Data Storage and Database Design
Data Storage: type of technology specifically designed for retention of information and help with accessibility for authorized users to perform business activities effectively and efficiently.
Types of Data Storage:
Operational Data Storage: ODS is a repository of transactional data from multiple sources and is often an interim area between data source and data warehouses.Tend to be smaller and not there long.
•transactional data like customer orders, sales, vendor payments
•Transactional like system related
Data warehouse: large, centralized, data repositories used for reporting and analysis rather than for transactional purposes. Pulling data in from ODS or direct source. Then combined into a single repository.
Data Mart: more focused on a specific purpose such as marketing or logistics and is often a subset of a data warehouse. Benefits is that data is tailored to need for more effective work.
Data Lake: repository similar to a data warehouse, but it is contains both structured and unstructured data in natural or raw form.
On Premise storage: ODS, data warehouse, data mart, data lake.

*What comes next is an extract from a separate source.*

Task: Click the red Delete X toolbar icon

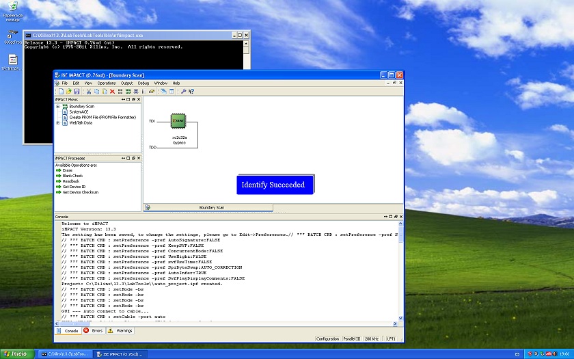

Cloud Based Storage: Allows data to be securely stored in the cloud. Highly scalable. less costly and cumbersome.
(Normalized) Relational Database Design: Stores data across a series of related tables.
a method to store data. provides reasonable assurance data is complete, not redundant, business rules and internal controls are enforced, and it aids communication and integration across business processes.
Benefits:
•completeness, no redundancy, increases the risk of data-entry error (?)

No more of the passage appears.